Après avoir vu tout ce qu’il voulait voir, Don sortit et reprit le chemin de l’université pour passer prendre sa pile de documents. L’heure de pointe avait commencé et les voitures roulaient pare-chocs contre pare-chocs. Le temps qu’il se retrouve au quatorzième étage de la tour McLennan, il était déjà cinq heures moins le quart, mais comme promis, Lenore était encore là.
— Salut, Don, dit-elle. Je commençais à me demander si tu n’étais pas tombé dans un trou noir.
Il sourit.
— Désolé, je n’ai pas vu le temps passer.
— Comment était l’exposition ?
— Vraiment super.
— Je t’ai mis les papiers dans deux sacs, ce sera plus facile à transporter.
Et qui disait que les jeunes d’aujourd’hui n’étaient pas prévenants ?
— Merci.
— C’est dommage qu’il soit si tard, ajouta-t-elle. Le métro va être bondé au moins jusqu’à six heures. C’est l’heure des sardines.
— Je n’y avais pas pensé.
Cela faisait des années qu’il n’avait pas eu à rentrer chez lui du centre-ville aux heures de pointe. L’idée de se retrouver dans une boîte de conserve pleine de gens épuisés et suants n’était pas très agréable.
— Écoute, lui dit Lenore. Là, maintenant, je retourne au Duke of York.
— Encore ? fit Don étonné.
— Ils me font une remise. Et puis, on est mardi soir – c’est le menu spécial ailes de poulet… On est une petite bande d’étudiants à s’y réunir une fois par semaine. Pourquoi ne viendrais-tu pas ? Tu pourrais rester avec nous le temps que le trafic se calme un peu.
— Oh, je ne voudrais pas m’imposer…
— Tu ne t’imposes pas du tout.
— Je, heu…
— Allez, réfléchis-y. Pendant ce temps-là, moi, je vais aller faire pipi.
Elle quitta le bureau et Don jeta un coup d’œil par la fenêtre. Au loin, par-delà le campus, il apercevait les rues embouteillées. Il sortit son datacom de sa poche.
— Appelle Sarah, dit-il à l’appareil, et un instant plus tard, il entendit sa voix : « Allô ? ».
— Hello, ma chérie, dit-il. Comment ça va ?
— Ça va bien. Où es-tu ?
— En fait, je suis sur les lieux de tes anciens crimes. J’y ai fait un saut pour prendre les documents que tu voulais.
— C’était comment, l’exposition ?
— Très bien, je suis content de l’avoir vue. Mais je voulais te dire, je n’ai vraiment pas envie de me retrouver dans le métro à cette heure-ci.
— Non, tu as raison.
— Et Lenore, là, et quelques étudiants, vont aller manger des ailes de poulet, et…

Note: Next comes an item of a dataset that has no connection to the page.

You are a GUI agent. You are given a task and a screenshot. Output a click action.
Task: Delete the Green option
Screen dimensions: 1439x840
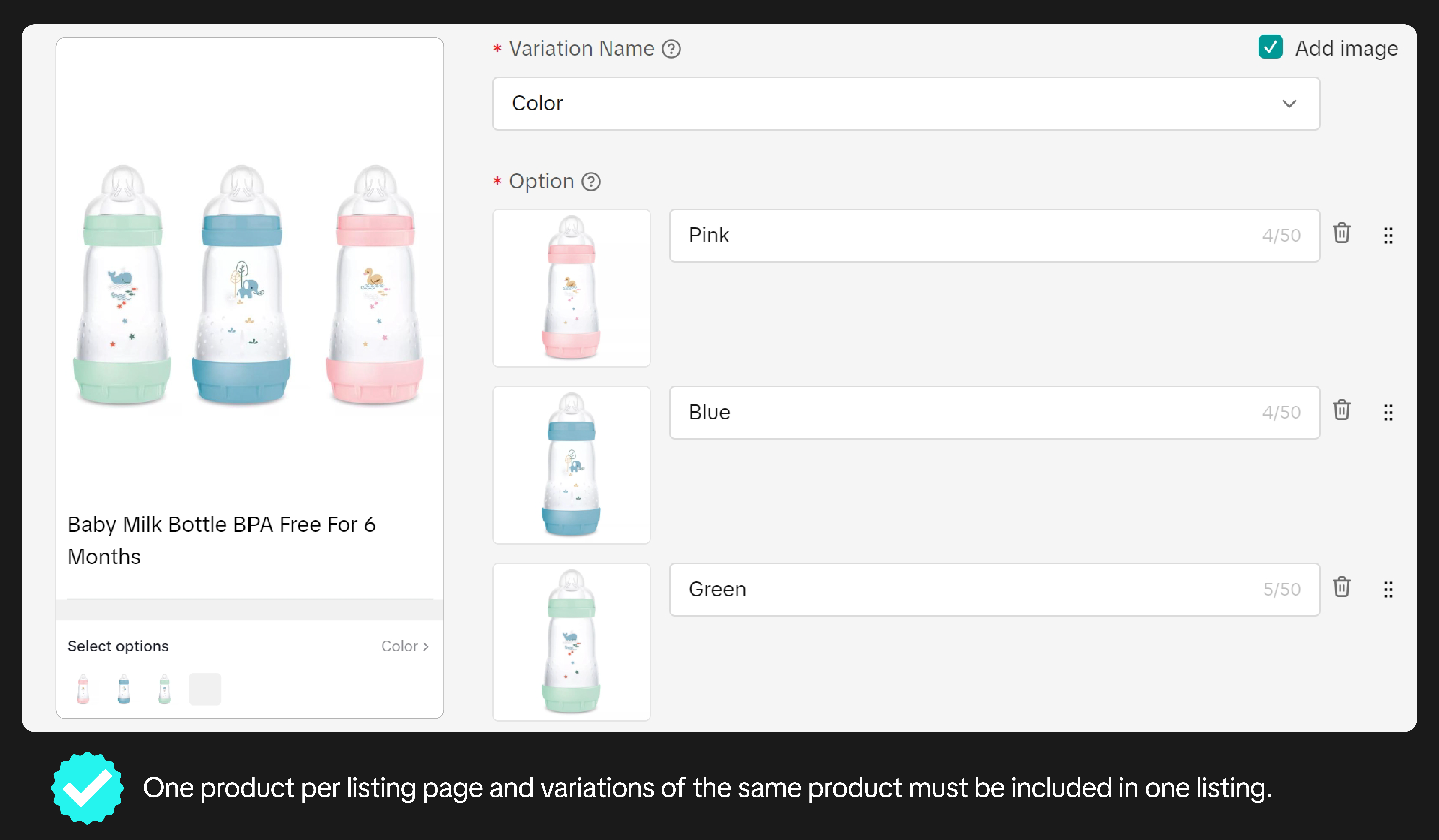click(x=1341, y=588)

— Et mon mari ne résiste pas aux ailes de poulet, dit Sarah.
Don put entendre le sourire dans sa voix.
— Alors, ça ne t’embête pas si… ?
— Non, pas du tout. En fait, Julie Fein vient de m’appeler à l’instant. Ils ont des billets de théâtre pour ce soir, mais Howie ne se sent pas en forme pour y aller, et elle voulait savoir si je voulais l’accompagner. J’allais justement t’appeler.

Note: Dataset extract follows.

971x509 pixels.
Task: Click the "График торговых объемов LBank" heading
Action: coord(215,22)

— Ah, bien sûr, vas-y. Qu’est-ce que tu vas voir ?
— Un violon sur le toit, au Leah Posluns.
Le théâtre n’était qu’à quelques centaines de mètres de leur maison.
Don se livra à une assez bonne imitation d’Ivan Rebroff chantant les premières mesures de Ah si j’étais riche, puis il ajouta :
— Amuse-toi bien.
— Merci, mon chéri. Et toi, profite bien de tes ailes…
— Bonne soirée.
— Toi aussi.
Juste au moment où Don refermait son datacom, Lenore revint dans la pièce.

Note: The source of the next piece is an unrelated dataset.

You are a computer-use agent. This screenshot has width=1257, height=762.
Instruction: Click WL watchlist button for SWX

— Alors, quel est le verdict ? demanda-t-elle.
— Merci, dit-il. Le poulet me semble une idée super.
Quand ils retournèrent au Duke of York, les amis de Lenore étaient déjà là. Ils s’étaient installés dans une petite arrière-salle du rez-de-chaussée, un endroit que Lenore appelait « notre coin douillet ».
— Salut tout le monde, dit Lenore en tirant un fauteuil à elle et en s’asseyant. Je vous présente un copain, c’est Don.
Don s’assit à son tour. Deux petites tables rondes avaient été réunies.
Lenore désigna un jeune Asiatique efflanqué.
— Don, voici Makoto. Elle, c’est Halina (une petite jeune femme aux cheveux bruns) et là, c’est Phyllis (une blonde qui avait l’air d’être très grande).
— Bonsoir tout le monde, dit Don. Merci de m’accueillir parmi vous.